At this year’s Purpose Built Communities conference, Marvin Nesbitt, FCS Senior Director of Community Development, participated in a powerful workshop panel titled Community Data, Community Impact: Bolstering Early Care & Family Well-Being. Marvin shared how community-driven data collection has become the catalyst for major progress towards improving early care and learning access in Historic South Atlanta.
“For years, we’ve been able to access school performance data,” Marvin said. “But what’s always been missing is data on our youngest children, those ages 0 to 4. We knew we needed to understand the real needs of families before we could build meaningful solutions.”
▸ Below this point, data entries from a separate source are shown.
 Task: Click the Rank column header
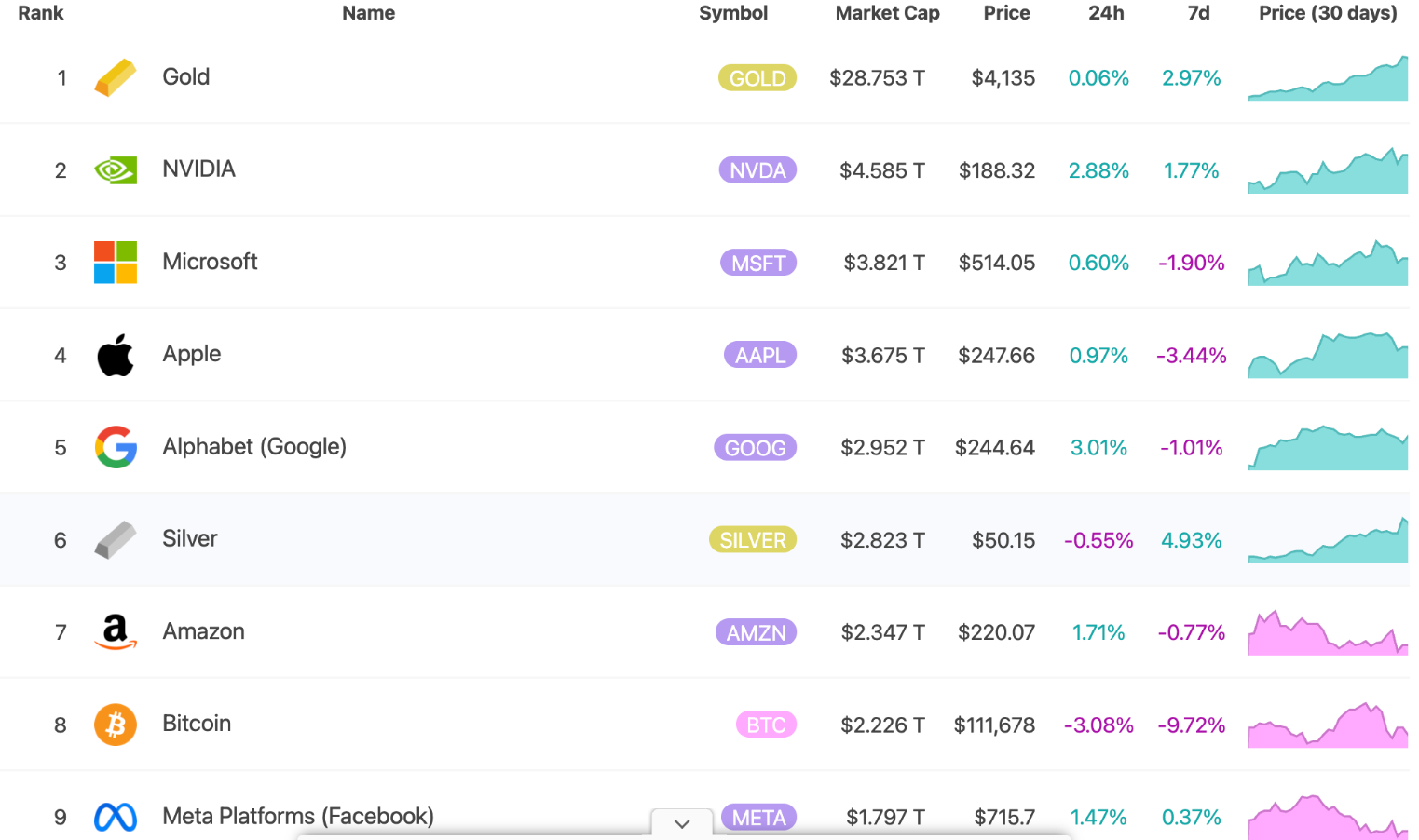pos(40,13)
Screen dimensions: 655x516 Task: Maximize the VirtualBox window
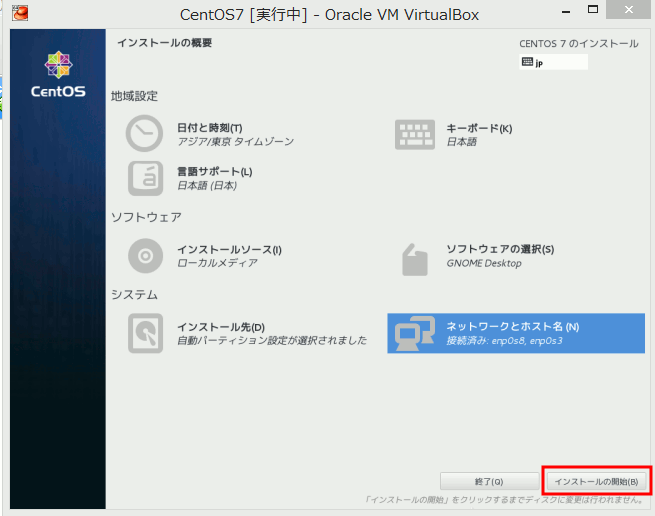pos(595,11)
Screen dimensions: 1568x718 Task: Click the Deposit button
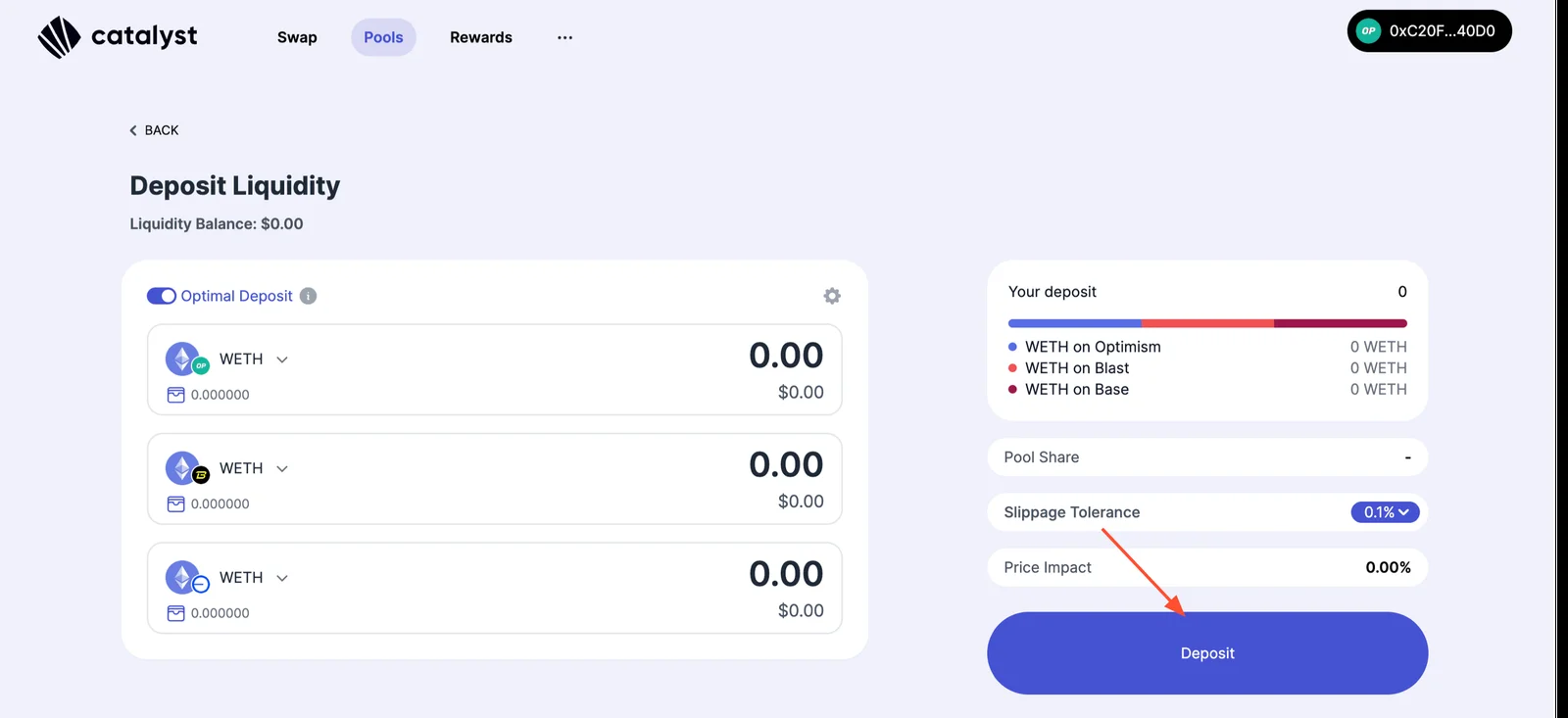(x=1207, y=653)
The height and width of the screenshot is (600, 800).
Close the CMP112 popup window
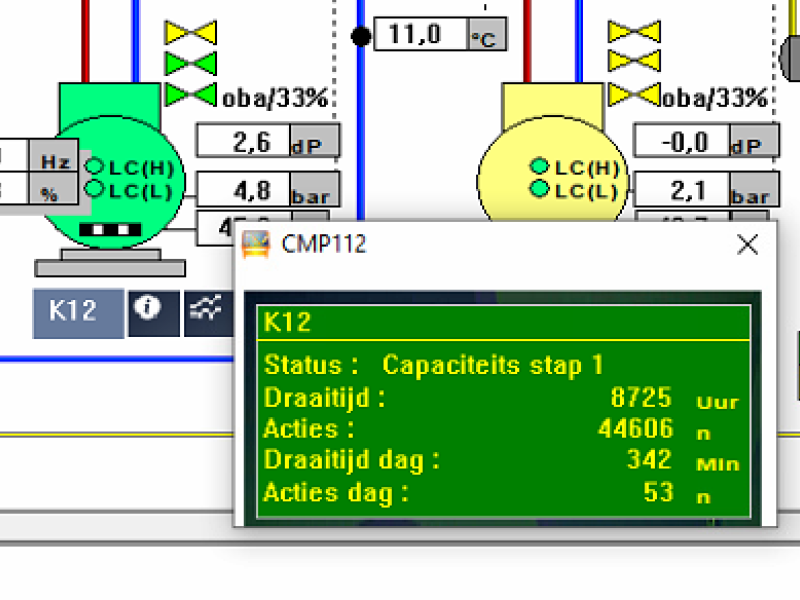coord(747,245)
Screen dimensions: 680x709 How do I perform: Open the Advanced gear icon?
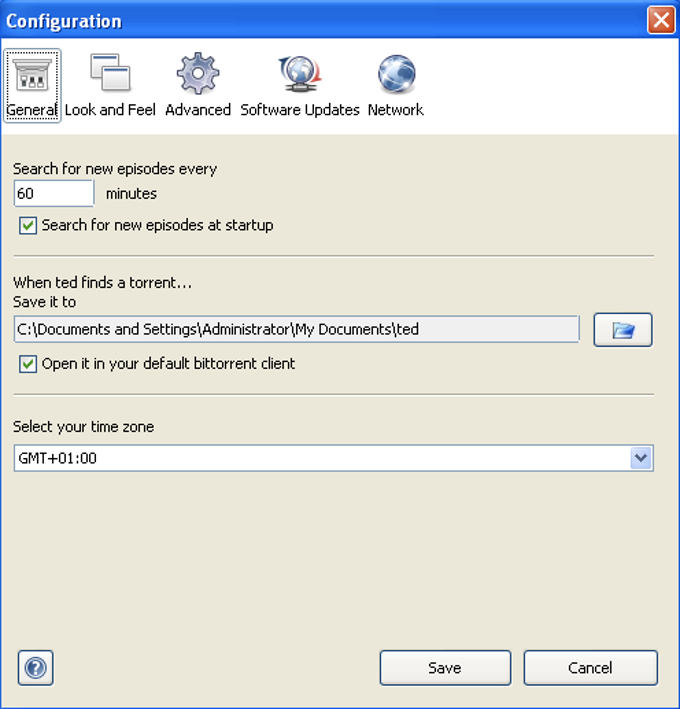pyautogui.click(x=197, y=74)
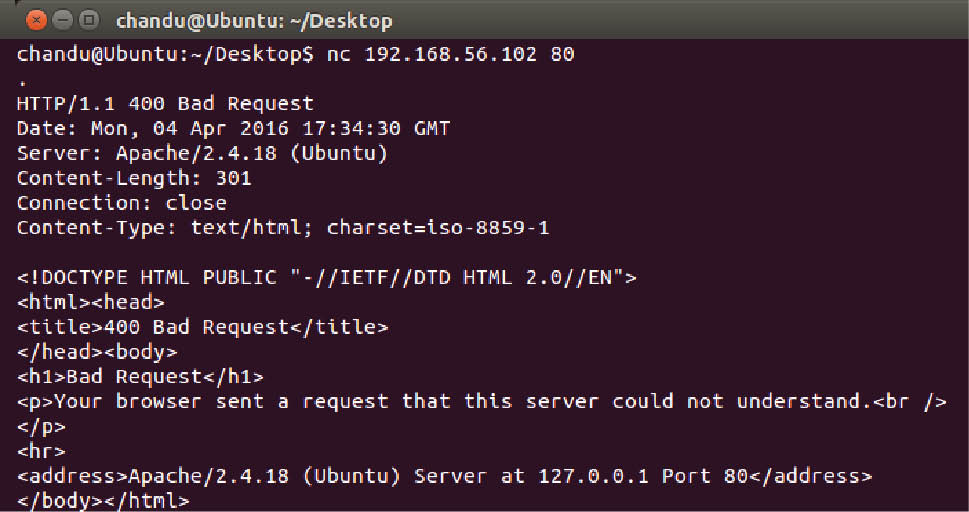
Task: Click the Date header line
Action: coord(233,128)
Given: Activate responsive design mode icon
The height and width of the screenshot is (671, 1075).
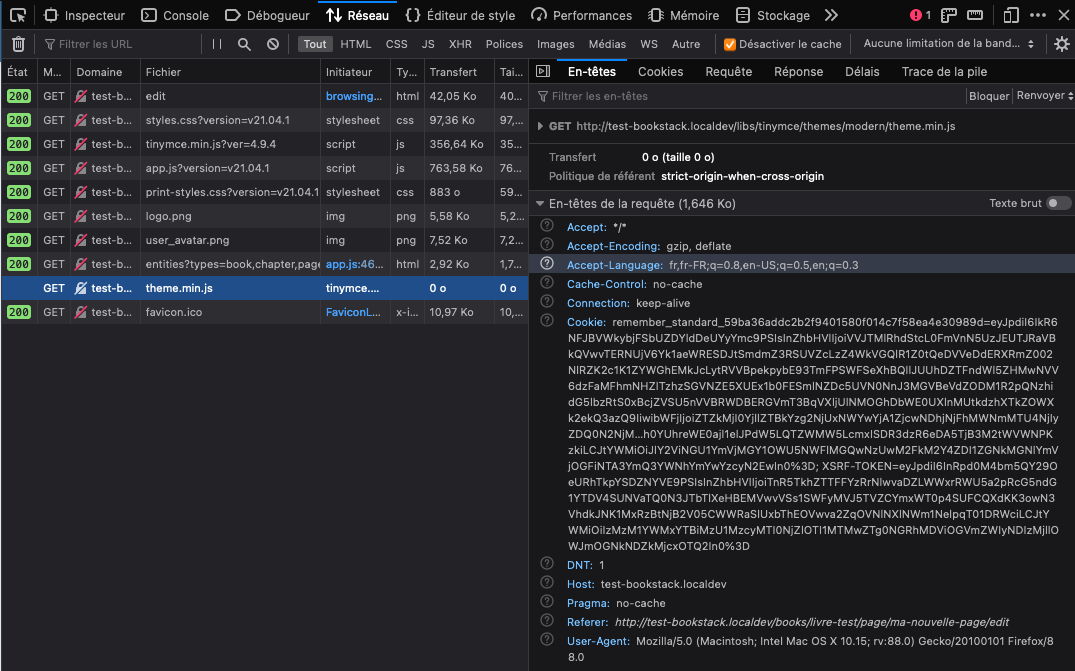Looking at the screenshot, I should [1010, 15].
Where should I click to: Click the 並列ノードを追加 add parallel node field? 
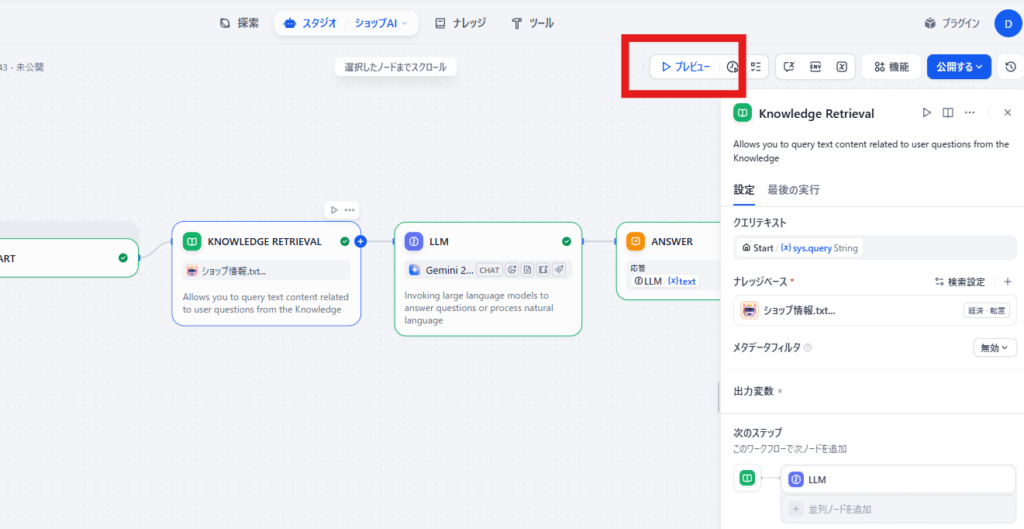pyautogui.click(x=898, y=509)
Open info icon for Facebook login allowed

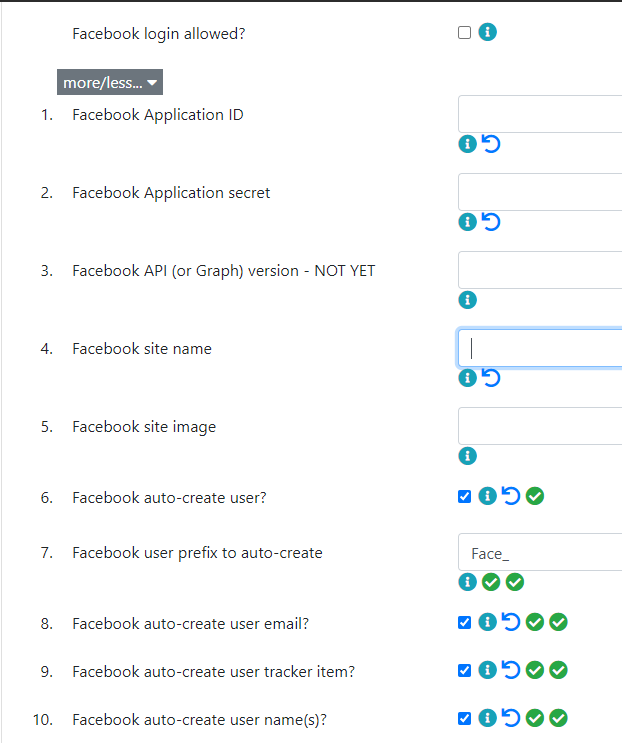(x=487, y=32)
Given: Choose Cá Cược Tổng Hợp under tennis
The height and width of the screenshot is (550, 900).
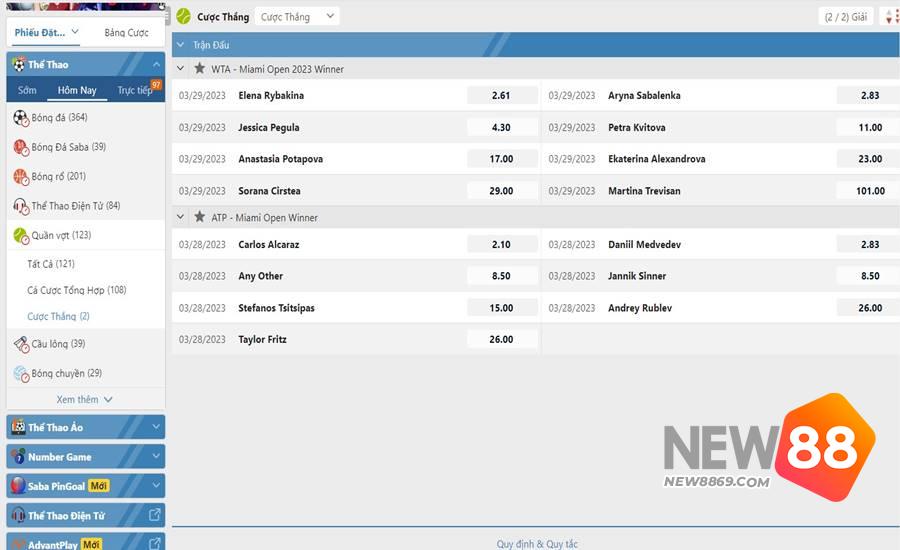Looking at the screenshot, I should click(76, 290).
Working alongside new leadership at Purpose Built Schools Atlanta, Marvin and others launched a listening and data-gathering campaign that revealed a staggering 800-seat gap in early care and learning access, before factoring in any of the proposed or planned development within the FCS footprint.
The urgency became clear: families weren’t just asking for childcare, they needed help navigating resources and accessing wraparound services to support their overall well-being. “In identifying affordable, quality early care and learning opportunities for their children, our neighbors told us they didn’t even know where to begin. That was the real turning point,” Marvin explained.
The team recognized that simply adding more early learning seats wouldn’t be enough. They needed to think bigger. Together with partners, the team has envisioned a Family Resource Center, a hub for not just childcare but also family support, guidance, and holistic wellness. It’s an idea rooted in access, opportunity, and generational flourishing.
With new data in hand and committed partners diligently working together, the momentum is building. New resources are being unlocked, and FCS is just getting started. They’ve already developed a cradle-to-career framework with some initial strategies and are hiring a new Director of Education to keep the work moving forward.
“We’re not doing this alone,” Marvin said. “It’s a group project. Atlanta’s Mayor, Andre Dickens, often says Atlanta is a group project. We’ve made access to affordable and quality early care a group project in our neighborhood, too.”
With collaboration from Purpose Built Schools Atlanta, community groups, and key institutions like Morehouse School of Medicine, FCS is building an early learning movement from the ground up, starting with the voices of the families who live there.
Stay tuned as FCS rolls out its early learning campaign to improve access, enrollment, and resource navigation for families in Historic South Atlanta and beyond. This is the power of data, community, and shared vision in action.